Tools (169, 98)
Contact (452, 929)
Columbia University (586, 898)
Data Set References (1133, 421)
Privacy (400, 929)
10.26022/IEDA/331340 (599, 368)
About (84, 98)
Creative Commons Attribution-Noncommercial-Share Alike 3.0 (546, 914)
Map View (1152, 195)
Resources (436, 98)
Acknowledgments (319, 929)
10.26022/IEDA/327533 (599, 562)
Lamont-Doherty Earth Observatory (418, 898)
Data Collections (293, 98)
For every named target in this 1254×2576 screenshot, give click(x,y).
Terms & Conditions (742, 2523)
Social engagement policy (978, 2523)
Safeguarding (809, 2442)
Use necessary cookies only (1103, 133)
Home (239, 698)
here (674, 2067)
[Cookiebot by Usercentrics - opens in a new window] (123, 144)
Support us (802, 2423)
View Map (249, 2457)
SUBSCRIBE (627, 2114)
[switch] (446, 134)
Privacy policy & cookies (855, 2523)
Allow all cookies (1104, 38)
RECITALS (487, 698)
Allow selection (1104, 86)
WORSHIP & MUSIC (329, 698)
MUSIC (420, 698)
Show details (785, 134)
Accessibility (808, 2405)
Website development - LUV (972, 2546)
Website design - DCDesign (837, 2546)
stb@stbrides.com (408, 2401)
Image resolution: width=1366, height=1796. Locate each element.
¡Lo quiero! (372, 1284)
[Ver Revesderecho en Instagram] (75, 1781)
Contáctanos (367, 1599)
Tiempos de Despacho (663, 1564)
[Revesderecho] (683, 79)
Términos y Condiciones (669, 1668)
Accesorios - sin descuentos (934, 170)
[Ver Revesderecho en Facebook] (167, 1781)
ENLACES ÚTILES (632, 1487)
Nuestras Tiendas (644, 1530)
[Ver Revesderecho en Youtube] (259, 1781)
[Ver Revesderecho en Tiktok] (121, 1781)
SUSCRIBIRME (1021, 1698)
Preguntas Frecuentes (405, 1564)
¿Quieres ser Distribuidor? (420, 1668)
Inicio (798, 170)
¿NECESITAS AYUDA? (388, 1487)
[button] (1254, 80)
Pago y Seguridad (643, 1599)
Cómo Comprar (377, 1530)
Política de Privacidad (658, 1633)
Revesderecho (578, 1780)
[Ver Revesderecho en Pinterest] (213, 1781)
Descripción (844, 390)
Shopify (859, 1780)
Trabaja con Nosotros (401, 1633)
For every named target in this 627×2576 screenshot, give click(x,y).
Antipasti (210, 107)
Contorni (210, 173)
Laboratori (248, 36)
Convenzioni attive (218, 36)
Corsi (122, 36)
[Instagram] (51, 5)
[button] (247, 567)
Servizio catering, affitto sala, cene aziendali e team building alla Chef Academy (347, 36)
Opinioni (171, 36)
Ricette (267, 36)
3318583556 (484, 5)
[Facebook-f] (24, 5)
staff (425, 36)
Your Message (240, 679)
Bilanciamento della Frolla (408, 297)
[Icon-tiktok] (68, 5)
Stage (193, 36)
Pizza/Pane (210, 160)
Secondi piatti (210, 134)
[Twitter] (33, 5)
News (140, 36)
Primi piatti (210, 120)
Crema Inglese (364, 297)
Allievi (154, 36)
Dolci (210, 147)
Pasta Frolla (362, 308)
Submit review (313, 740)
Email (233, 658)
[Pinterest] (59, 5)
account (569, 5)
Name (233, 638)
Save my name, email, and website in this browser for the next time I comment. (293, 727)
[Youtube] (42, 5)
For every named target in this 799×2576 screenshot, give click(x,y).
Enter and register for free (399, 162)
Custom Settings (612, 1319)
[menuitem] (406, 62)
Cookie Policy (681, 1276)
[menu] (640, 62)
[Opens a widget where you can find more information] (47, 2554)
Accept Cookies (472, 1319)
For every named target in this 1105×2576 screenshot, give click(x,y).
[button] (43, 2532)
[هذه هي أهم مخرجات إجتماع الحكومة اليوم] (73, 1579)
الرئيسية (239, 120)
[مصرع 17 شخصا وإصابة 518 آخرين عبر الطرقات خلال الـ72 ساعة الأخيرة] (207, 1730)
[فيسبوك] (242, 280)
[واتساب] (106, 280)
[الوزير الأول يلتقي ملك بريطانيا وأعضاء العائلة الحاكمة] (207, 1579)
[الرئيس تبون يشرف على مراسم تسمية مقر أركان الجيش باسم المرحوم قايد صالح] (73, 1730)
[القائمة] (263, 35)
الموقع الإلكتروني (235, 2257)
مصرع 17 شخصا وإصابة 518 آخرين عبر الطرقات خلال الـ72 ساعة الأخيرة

• • • • •

[Problem details]
Without omitting anything, reproduce the whole of the data.

[Response]
Tools (169, 98)
Contact (452, 929)
Columbia University (586, 898)
Data Set References (1133, 421)
Privacy (400, 929)
10.26022/IEDA/331340 (599, 368)
About (84, 98)
Creative Commons Attribution-Noncommercial-Share Alike 3.0 (546, 914)
Map View (1152, 195)
Resources (436, 98)
Acknowledgments (319, 929)
10.26022/IEDA/327533 (599, 562)
Lamont-Doherty Earth Observatory (418, 898)
Data Collections (293, 98)
For every named target in this 1254×2576 screenshot, give click(x,y).
Terms & Conditions (742, 2523)
Social engagement policy (978, 2523)
Safeguarding (809, 2442)
Use necessary cookies only (1103, 133)
Home (239, 698)
here (674, 2067)
[Cookiebot by Usercentrics - opens in a new window] (123, 144)
Support us (802, 2423)
View Map (249, 2457)
SUBSCRIBE (627, 2114)
[switch] (446, 134)
Privacy policy & cookies (855, 2523)
Allow all cookies (1104, 38)
RECITALS (487, 698)
Allow selection (1104, 86)
WORSHIP & MUSIC (329, 698)
MUSIC (420, 698)
Show details (785, 134)
Accessibility (808, 2405)
Website development - LUV (972, 2546)
Website design - DCDesign (837, 2546)
stb@stbrides.com (408, 2401)
Image resolution: width=1366, height=1796. Locate each element.
¡Lo quiero! (372, 1284)
[Ver Revesderecho en Instagram] (75, 1781)
Contáctanos (367, 1599)
Tiempos de Despacho (663, 1564)
[Revesderecho] (683, 79)
Términos y Condiciones (669, 1668)
Accesorios - sin descuentos (934, 170)
[Ver Revesderecho en Facebook] (167, 1781)
ENLACES ÚTILES (632, 1487)
Nuestras Tiendas (644, 1530)
[Ver Revesderecho en Youtube] (259, 1781)
[Ver Revesderecho en Tiktok] (121, 1781)
SUSCRIBIRME (1021, 1698)
Preguntas Frecuentes (405, 1564)
¿Quieres ser Distribuidor? (420, 1668)
Inicio (798, 170)
¿NECESITAS AYUDA? (388, 1487)
[button] (1254, 80)
Pago y Seguridad (643, 1599)
Cómo Comprar (377, 1530)
Política de Privacidad (658, 1633)
Revesderecho (578, 1780)
[Ver Revesderecho en Pinterest] (213, 1781)
Descripción (844, 390)
Shopify (859, 1780)
Trabaja con Nosotros (401, 1633)
For every named target in this 627×2576 screenshot, give click(x,y).
Antipasti (210, 107)
Contorni (210, 173)
Laboratori (248, 36)
Convenzioni attive (218, 36)
Corsi (122, 36)
[Instagram] (51, 5)
[button] (247, 567)
Servizio catering, affitto sala, cene aziendali e team building alla Chef Academy (347, 36)
Opinioni (171, 36)
Ricette (267, 36)
3318583556 (484, 5)
[Facebook-f] (24, 5)
staff (425, 36)
Your Message (240, 679)
Bilanciamento della Frolla (408, 297)
[Icon-tiktok] (68, 5)
Stage (193, 36)
Pizza/Pane (210, 160)
Secondi piatti (210, 134)
[Twitter] (33, 5)
News (140, 36)
Primi piatti (210, 120)
Crema Inglese (364, 297)
Allievi (154, 36)
Dolci (210, 147)
Pasta Frolla (362, 308)
Submit review (313, 740)
Email (233, 658)
[Pinterest] (59, 5)
account (569, 5)
Name (233, 638)
Save my name, email, and website in this browser for the next time I comment. (293, 727)
[Youtube] (42, 5)
For every named target in this 799×2576 screenshot, give click(x,y).
Enter and register for free (399, 162)
Custom Settings (612, 1319)
[menuitem] (406, 62)
Cookie Policy (681, 1276)
[menu] (640, 62)
[Opens a widget where you can find more information] (47, 2554)
Accept Cookies (472, 1319)
For every named target in this 1105×2576 screenshot, give click(x,y).
[button] (43, 2532)
[هذه هي أهم مخرجات إجتماع الحكومة اليوم] (73, 1579)
الرئيسية (239, 120)
[مصرع 17 شخصا وإصابة 518 آخرين عبر الطرقات خلال الـ72 ساعة الأخيرة] (207, 1730)
[فيسبوك] (242, 280)
[واتساب] (106, 280)
[الوزير الأول يلتقي ملك بريطانيا وأعضاء العائلة الحاكمة] (207, 1579)
[الرئيس تبون يشرف على مراسم تسمية مقر أركان الجيش باسم المرحوم قايد صالح] (73, 1730)
[القائمة] (263, 35)
الموقع الإلكتروني (235, 2257)
مصرع 17 شخصا وإصابة 518 آخرين عبر الطرقات خلال الـ72 ساعة الأخيرة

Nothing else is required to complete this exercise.